35 Fundamentals Overview of C10 K and C1000 K

35 Fundamentals Overview of C10K and C1000K #

Hello, I’m Ni Pengfei.

In the previous content, we learned about the basic principles of Linux networking and performance monitoring methods. Let’s briefly review. Linux networking is based on the TCP/IP model, building its network protocol stack, which divides complex network functions into four different layers: the application layer, transport layer, network layer, and network interface layer. This solves the problem of device heterogeneity in the network environment and decouples the complexity of network protocols.

Based on the TCP/IP model, we also outlined the sending and receiving process of network packets in Linux networking and the corresponding performance metrics. When an application program sends or receives network packets through socket interfaces, these packets need to be processed layer by layer in the protocol stack.
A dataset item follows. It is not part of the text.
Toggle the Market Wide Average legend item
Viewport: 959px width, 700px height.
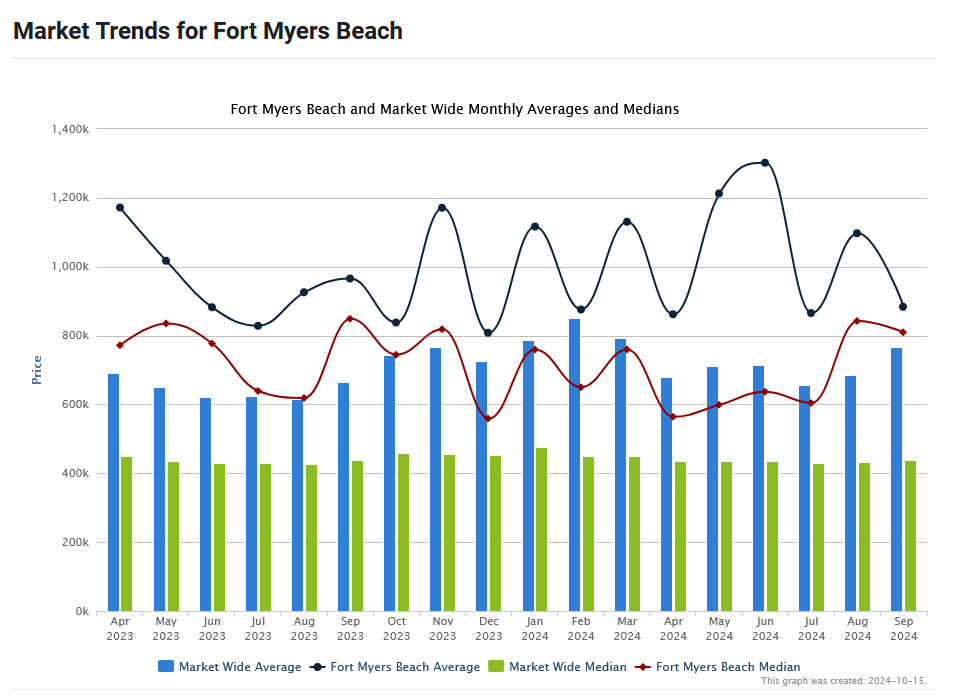pyautogui.click(x=239, y=667)
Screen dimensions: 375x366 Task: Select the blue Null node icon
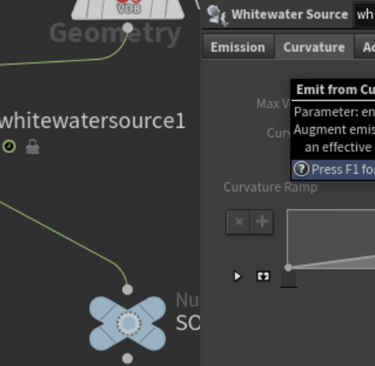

We usually use metrics such as bandwidth, throughput, latency, and PPS to measure network performance.

Today, let’s primarily review the classic C10K and C1000K problems to better understand the working principles of Linux networking and further analyze how to achieve support for C10M on a single machine.

Note that the letter “C” in C10K and C1000K stands for “Client”. C10K means solving the problem of a single machine handling 10,000 requests simultaneously (concurrent connections), while C1000K means a single machine supporting the handling of 1 million requests (concurrent connections).

C10K #

The C10K problem was first raised by Dan Kegel in 1999. At that time, servers were still running on 32-bit systems with Linux 2.2 (later upgraded to 2.4 and 2.6, with 2.6 supporting x86_64), only equipped with a small amount of memory (2GB) and a gigabit network card.

How to support 10,000 concurrent requests on such a system?

In terms of resources, for a server with 2GB of memory and a gigabit network card, as long as each request occupies less than 200KB (2GB/10,000) of memory and 100Kbit (1000Mbit/10,000) of network bandwidth, the physical resources will be sufficient. Therefore, the problem lies in the software, especially the network I/O model.

Speaking of I/O models, I have previously introduced file I/O in the principles of the file system. In fact, the network I/O model is similar. Before C10K, network processing in Linux was done using synchronous blocking mode, which means that each request was allocated a process or thread. This approach works fine when the number of requests is only 100, but when it increases to 10,000, scheduling and context switching among 10,000 processes or threads, as well as the memory they occupy, will become bottlenecks.

Since allocating one thread per request is not suitable, two questions need to be addressed in order to support 10,000 concurrent requests.

First, how to handle multiple requests within a single thread, i.e., respond to multiple network I/O operations within a single thread. Under the previous synchronous blocking mode, a thread could only handle one request, which is no longer applicable here. So, can non-blocking I/O or asynchronous I/O be used to handle multiple network requests?

Second, how to handle client requests more resource-efficiently, i.e., serve these requests with fewer threads. Can we still use the original 100 or fewer threads to serve the current 10,000 requests?

Of course, in reality, the C10K problem has long been solved. Before continuing to learn the following content, you can first think about these two questions on your own. Combining the knowledge you have learned earlier, do you already have some ideas on how to solve them?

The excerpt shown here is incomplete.